● ЦИТИРУЕМЫЙ ФРАГМЕНТ
--*--
Между тем девятнадцатый век демонстрирует нам в своих гениях по две, а то и по три способности разом — Гёте и Пушкин, Грибоедов и Лермонтов, Виктор Гюго... Существен не столько сам выбор, сколько решимость и воля бесповоротно следовать этому выбору: они делали сами себя.

Что касается Эжена Делакруа, то он был слишком поэтом, чтобы отдаться стихам. Само изобилие образов, теснившихся в его голове, в конце концов определило окончательный выбор: чтобы развернуть их во времени, описать их словами, потребовались бы десятки тысяч страниц — на него работали книги, которые уже были написаны; он мысленно переводил события в другой материал, разворачивая их в пространстве. «Я стану рупором тех, кто создает великие произведения...» Экий негордый! Это особенность великой души: обращаться со всем, что создано другими в каком бы то ни было жанре, как со своим достоянием. Уже тогда он полагал, что все работают вместе.

Письмо, в котором Эжен сообщает товарищу о своем окончательном выборе, написано из аббатства Вальмон, близ Фекана. Эжен только что приехал сюда на каникулы к одному из своих многочисленных кузенов, г-ну Батайлю. Г-н Батайль, который был ровесником Шарля Делакруа, служил вместе с ним в конвое принца Евгения. Во время русской кампании Шарль угодил в плен, а г-н Батайль отморозил ноги, переправляясь через Березину. Возвратившись из похода калекой, он решил осесть на земле и купил в северной Франции, на самом почти берегу Ла-Манша, заброшенное бенедиктинское аббатство Вальмон.

Под влажным туманным небом море здесь было палевое, а в дни штиля напоминало желтовато-серый муар. На его выпуклой бледной поверхности всегда чернели лодки рыбаков, свернувшие свои паруса в ожидании рыбы. В часы отлива море уходило на несколько лье, обнажая твердый песок и йодисто-черные гирлянды водорослей. Невысокие известковые скалы отделяли прибрежные луга от пляжей. Всё было пропитано сильным, постоянным и резким запахом океана.

Г-н Ватайль отремонтировал только дом настоятеля, в котором поселился со своей двоюродной сестрой и ее мужем, г-жой и г-ном Борно, и обширные подвалы аббатства, где, как и прежде, стояли бочки с вином и на страшных крюках висели окорока, покрытые затвердевшей коркой селитры и соли.

Трапезная, церковь, часовня и обширная территория кладбища остались в том виде, в каком он их застал.

В стрельчатых окнах звенели осколки цветных стекол; под черными, обмотанными паутиной стропилами висели пепельно-серые кульки летучих мышей; треснувшие плиты со стертыми латинскими надписями, готовые рухнуть в зияющие пустоты склепов, только чудом держались. По ночам на кладбище кричали совы и слабо светились гнилые мокрые пни.

«...Я гуляю один среди молчаливых развалин, и только стены прилежно повторяют шорох моих шагов».
--*--
Объясните в одном–трех предложениях, почему, согласно фрагменту о Делакруа, Эжен Делакруа не стал отдаваться стихам. Приведенные ниже строки для работы не понадобятся.

● ИСХОДНЫЕ ДАННЫЕ
--*--
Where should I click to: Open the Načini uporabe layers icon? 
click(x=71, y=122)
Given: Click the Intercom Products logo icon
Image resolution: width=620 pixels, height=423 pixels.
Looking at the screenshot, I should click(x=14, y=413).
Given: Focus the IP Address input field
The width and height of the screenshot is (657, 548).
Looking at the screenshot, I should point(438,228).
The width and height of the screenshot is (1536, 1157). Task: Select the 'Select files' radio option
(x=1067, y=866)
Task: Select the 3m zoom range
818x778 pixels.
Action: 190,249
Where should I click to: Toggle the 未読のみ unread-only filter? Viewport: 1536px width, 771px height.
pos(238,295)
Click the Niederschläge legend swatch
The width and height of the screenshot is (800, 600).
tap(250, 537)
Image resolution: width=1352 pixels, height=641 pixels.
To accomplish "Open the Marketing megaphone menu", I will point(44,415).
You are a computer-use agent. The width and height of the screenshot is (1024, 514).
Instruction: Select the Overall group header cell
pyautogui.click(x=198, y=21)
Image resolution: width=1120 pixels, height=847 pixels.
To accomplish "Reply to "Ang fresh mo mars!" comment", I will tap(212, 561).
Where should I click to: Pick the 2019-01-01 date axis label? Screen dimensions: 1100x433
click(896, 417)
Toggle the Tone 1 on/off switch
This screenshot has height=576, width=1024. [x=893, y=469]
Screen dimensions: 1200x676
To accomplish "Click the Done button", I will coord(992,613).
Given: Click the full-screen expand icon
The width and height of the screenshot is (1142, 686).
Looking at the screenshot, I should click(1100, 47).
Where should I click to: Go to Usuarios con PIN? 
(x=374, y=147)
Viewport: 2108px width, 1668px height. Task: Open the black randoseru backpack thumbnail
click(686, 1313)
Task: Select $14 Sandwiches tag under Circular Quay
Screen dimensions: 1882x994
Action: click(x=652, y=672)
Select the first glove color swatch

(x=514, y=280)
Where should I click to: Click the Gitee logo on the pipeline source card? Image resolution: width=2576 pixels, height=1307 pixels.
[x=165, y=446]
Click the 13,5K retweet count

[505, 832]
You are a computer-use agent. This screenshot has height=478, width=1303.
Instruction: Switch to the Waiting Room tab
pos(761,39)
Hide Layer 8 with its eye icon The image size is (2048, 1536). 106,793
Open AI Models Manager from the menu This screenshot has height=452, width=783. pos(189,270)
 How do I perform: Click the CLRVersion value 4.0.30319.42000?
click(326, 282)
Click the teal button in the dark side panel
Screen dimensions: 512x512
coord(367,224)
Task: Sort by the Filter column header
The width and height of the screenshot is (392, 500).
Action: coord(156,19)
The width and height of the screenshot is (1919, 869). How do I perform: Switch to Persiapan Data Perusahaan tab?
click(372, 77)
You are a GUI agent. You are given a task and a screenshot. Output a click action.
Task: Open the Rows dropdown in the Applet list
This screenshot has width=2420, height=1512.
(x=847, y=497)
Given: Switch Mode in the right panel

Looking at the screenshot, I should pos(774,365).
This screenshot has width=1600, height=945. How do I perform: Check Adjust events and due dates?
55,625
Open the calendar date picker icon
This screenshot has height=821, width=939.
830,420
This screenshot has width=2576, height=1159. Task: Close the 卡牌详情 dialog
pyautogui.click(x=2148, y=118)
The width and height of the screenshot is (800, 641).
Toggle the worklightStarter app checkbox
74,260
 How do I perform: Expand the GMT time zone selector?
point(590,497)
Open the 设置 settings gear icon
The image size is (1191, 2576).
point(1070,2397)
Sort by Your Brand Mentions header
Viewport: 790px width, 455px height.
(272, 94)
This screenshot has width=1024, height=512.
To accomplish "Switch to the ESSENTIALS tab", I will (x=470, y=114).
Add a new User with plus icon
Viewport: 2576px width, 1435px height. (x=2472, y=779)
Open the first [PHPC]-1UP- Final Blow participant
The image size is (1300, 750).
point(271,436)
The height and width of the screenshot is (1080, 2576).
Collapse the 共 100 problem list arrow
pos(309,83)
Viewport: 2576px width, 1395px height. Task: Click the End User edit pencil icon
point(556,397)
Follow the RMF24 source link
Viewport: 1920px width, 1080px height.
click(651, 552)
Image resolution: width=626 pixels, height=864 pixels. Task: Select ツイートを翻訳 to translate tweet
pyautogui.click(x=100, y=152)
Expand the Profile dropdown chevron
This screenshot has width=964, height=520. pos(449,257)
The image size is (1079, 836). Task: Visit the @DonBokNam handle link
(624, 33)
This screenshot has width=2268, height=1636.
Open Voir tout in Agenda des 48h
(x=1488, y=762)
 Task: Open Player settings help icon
--*--
● ПОЛНОЕ РЕШЕНИЕ
Его окончательный выбор определило само изобилие образов, теснившихся в его голове: чтобы развернуть их во времени и описать словами, потребовались бы десятки тысяч страниц. Поэтому он мысленно переводил события в другой материал, разворачивая их в пространстве.